[proofplan] We split the $(m+n)$-fold iterated join into the first $m$ observations and the next $n$ observations pulled back by $T^m$. The entropy of a join of two finite partitions is at most the sum of their entropies, and this finite inequality is proved directly from the elementary logarithmic inequality $\log x\leq x-1$. Finally, measure preservation implies that pulling a finite partition back by $T^m$ does not change its entropy, so the two entropy terms become $a_m$ and $a_n$. [/proofplan]
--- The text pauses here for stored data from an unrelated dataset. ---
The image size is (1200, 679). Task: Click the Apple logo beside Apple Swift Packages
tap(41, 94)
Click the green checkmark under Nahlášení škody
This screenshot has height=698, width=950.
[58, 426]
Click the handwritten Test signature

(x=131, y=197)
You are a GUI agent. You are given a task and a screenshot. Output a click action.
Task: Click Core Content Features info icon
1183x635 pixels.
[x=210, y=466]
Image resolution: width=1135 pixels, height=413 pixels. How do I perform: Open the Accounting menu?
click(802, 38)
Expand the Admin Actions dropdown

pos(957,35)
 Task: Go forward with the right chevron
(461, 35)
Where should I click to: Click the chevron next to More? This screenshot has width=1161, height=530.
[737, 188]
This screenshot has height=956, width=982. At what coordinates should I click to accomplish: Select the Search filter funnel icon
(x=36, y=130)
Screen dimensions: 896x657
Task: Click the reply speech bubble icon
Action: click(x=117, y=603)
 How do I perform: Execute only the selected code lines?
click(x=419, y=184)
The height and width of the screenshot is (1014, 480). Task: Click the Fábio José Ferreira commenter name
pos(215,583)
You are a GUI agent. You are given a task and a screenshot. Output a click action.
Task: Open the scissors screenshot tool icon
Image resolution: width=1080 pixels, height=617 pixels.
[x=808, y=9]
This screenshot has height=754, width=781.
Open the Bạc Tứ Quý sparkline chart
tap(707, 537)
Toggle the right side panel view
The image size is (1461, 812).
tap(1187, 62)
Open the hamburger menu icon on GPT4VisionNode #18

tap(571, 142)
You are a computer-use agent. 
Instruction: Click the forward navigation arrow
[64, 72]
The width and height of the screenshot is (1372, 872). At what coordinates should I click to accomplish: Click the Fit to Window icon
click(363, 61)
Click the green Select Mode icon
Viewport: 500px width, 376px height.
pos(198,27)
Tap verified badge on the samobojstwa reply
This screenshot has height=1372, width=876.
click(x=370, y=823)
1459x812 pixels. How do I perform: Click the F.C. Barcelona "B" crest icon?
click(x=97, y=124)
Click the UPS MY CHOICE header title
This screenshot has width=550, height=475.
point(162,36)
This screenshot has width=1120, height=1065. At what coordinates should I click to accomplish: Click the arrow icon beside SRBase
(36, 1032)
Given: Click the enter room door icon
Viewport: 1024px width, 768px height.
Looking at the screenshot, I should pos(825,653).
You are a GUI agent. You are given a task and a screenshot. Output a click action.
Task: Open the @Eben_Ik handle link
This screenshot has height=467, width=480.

[step:Split the iterated join after the first $m$ observations] Fix $m,n\in\mathbb{N}$. Define the finite measurable partitions \begin{align*} \beta := \bigvee_{r=0}^{m-1}T^{-r}\alpha \end{align*} and \begin{align*} \gamma := \bigvee_{s=0}^{n-1}T^{-s}\alpha. \end{align*} For a finite measurable partition $\pi$ of $X$, write $T^{-m}\pi$ for the finite measurable partition whose elements are the sets $T^{-m}P$ with $P\in\pi$, ignoring repeated empty sets if necessary. Since preimages commute with finite intersections, we have \begin{align*} T^{-m}\gamma = \bigvee_{s=0}^{n-1}T^{-(m+s)}\alpha. \end{align*} Therefore \begin{align*} \alpha_{m+n} = \bigvee_{r=0}^{m+n-1}T^{-r}\alpha = \beta \vee T^{-m}\gamma. \end{align*} [/step]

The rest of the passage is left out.